CCM Magazine is an online magazine focusing on contemporary Christian music and media, published by Logan and Amanda Sekulow.

==History==
CCM was first published in July 1978, as a printed magazine. It has been owned by Salem since 1999. On January 16, 2008, Salem announced that the April 2008 issue would be the final printed issue of the magazine, which would continue in an online-only format.

When the magazine was first published, it was called Contemporary Christian Music and covered that music genre. The name was later shortened to CCM, which was still an acronym for "Contemporary Christian Music". For a short time, the magazine changed its name to Contemporary Christian Magazine (keeping the "CCM" but broadening the scope) but then ultimately went back to Contemporary Christian Music (CCM). Then in May 2007, the name's meaning was changed to "Christ. Community. Music." The editor explained that the term "contemporary Christian music" was dated and marginalizing and that Christ, community, and music are three entirely different things — thus, the periods after each word of the acronym to show that they are not related. The editor's explanation of the name change can be found in the May 2007 issue of the magazine.

In October 2006, CCM launched its own social networking site, MyCCM.

Since its start, CCM has covered mainstream musical artists that mix spiritual themes with their music, including Bob Dylan, Johnny Cash, T Bone Burnett, Victoria Williams, The Call, Sam Phillips, U2 and Bruce Cockburn, as well as more mainstream Christian radio artists such as Amy Grant, Larry Norman, Michael W. Smith, Steven Curtis Chapman, Benny Hester, Steve Taylor, Phil Keaggy and Randy Stonehill. In the 1980s, CCM also focused on some of the more obscure spiritual artists coming out of the Southern California punk rock and new wave music scene like the 77s, Daniel Amos, Undercover, Altar Boys, Crumbächer, the Choir, Adam Again, and others. However, as the 1990s rolled around, the magazine focused more and more on artists that were heavily played on Christian radio.

In February 2025, CCM Magazine announced its purchase by Logan and Amanda Sekulow, media producers unaffiliated with Salem Media Group.

==Online publication==
On July 8, 2009, Salem announced that CCM Magazine will be re-launched as an online publication, released four times a year. The magazine is updated daily on ccmmagazine.com and social media platforms.

==The CCM Update==
In 1983, CCM Magazine spun off its contemporary Christian music industry analysis and charts into a new publication, The CCM Update (originally known as MusicLine and later MusicLine Update).
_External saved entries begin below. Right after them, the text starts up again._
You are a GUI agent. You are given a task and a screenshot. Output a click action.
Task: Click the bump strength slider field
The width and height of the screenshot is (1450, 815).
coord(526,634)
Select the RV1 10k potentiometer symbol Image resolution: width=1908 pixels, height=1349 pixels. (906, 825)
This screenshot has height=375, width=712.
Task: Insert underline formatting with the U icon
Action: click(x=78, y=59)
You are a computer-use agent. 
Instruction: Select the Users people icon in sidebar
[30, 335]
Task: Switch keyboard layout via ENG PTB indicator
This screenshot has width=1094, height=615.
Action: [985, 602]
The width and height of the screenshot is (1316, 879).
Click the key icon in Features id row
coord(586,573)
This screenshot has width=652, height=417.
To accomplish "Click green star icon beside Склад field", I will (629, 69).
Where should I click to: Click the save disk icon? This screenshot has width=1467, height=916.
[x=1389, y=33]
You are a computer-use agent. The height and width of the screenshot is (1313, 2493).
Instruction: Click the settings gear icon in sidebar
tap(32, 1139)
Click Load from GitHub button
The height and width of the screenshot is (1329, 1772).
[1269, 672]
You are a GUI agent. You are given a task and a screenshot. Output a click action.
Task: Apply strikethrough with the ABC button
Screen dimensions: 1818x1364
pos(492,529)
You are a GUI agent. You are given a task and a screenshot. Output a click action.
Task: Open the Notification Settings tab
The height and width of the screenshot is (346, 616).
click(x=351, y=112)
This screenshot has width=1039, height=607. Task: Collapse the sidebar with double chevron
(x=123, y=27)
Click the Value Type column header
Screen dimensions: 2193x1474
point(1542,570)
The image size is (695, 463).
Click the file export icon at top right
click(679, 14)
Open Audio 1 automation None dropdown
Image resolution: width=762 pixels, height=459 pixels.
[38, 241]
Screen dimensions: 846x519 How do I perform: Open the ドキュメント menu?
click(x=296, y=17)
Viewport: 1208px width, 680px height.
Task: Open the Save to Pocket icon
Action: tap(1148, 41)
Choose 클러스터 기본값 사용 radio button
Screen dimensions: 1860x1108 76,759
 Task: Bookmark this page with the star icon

While the new magazine focused on the contemporary Christian music industry-related content that was previously included in CCM Magazine, CCM Magazine retained the consumer-related content. The CCM Update published charts until its closure. At the time of its closure, the magazine published Christian album charts as well as four radio charts: adult contemporary, Christian hit radio/Pop, Inspirational/Praise, and Rock. It had previously published a Christian country radio chart as well as southern gospel, black gospel, and metal charts.

The CCM Update folded on April 15, 2002, with its feature content being incorporated into a full-page column in Radio & Records, also called The CCM Update. It also stopped publishing charts, leaving Radio & Records as the major chart publisher in the Christian music industry; according to James Cumbee, the president of Salem Communications, they felt that continuing to publish charts was a conflict of interest, as Salem owned many of the radio stations that reported to the charts.